Thus, the solution of the given inequation 2 - 5x - 18x² > 0 is
x ∈ (-1⁄2, 2⁄9) or -1⁄2 < x < 2⁄9. Ans.

(ii) To solve 2 - 5x - 18x² ≥ 0.

The solution of (ii) is slightly different from that of (i).
Put '≤' in place of '<' in the above solution.
Thus, the solution of 2 - 5x - 18x² ≥ 0 becomes
-1⁄2 ≤ x ≤ 2⁄9 or x ∈ [-1⁄2, 2⁄9]
When we put square brackets in place of circular brackets,
the extreme values are included in the range.
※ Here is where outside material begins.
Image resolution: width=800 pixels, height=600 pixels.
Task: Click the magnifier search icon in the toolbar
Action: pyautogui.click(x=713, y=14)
Solved Example 2 : Quadratic Inequalities

Solve the quadratic inequalities
(i) 2 - 5x - 18x² < 0 (ii) 2 - 5x - 18x² ≤ 0

(i)Solution:
The same quadratic polynomial as in solved example (i)
is taken with inequality sign reversed.
STEP 1 :
The given inequation is 2 - 5x - 18x² < 0
⇒ -18x² - 5x + 2 < 0
Dividing both sides by -18, we get
x² + (5⁄18)x - 2⁄18 > 0
[As we divided with negative number, '<' became '>'.
See Property 3 of Algebra Inequalities.]

STEP 2 :
To find the roots of x² + (5⁄18)x - 2⁄18 = 0:
From Solved Example 1 above, x = 2⁄9 or -1⁄2

∴ x² + (5⁄18)x - 2⁄18 = {x - (2⁄9)}{x - (-1⁄2)}

STEP 3 :
By Formula 1 above, {x - (2⁄9)}{x - (-1⁄2)} > 0
⇒ x does not lie between (-1⁄2) and (2⁄9) or
x ∉ (-1⁄2, 2⁄9) or x ∈ (-∞,-1⁄2) ∪ (2⁄9, ∞) or -1⁄2 > x > 2⁄9

Thus, the solution of the given inequation 2 - 5x - 18x² < 0 is
x ∉ (-1⁄2, 2⁄9) or x ∈ (-∞,-1⁄2) ∪ (2⁄9, ∞) or -1⁄2 > x > 2⁄9. Ans.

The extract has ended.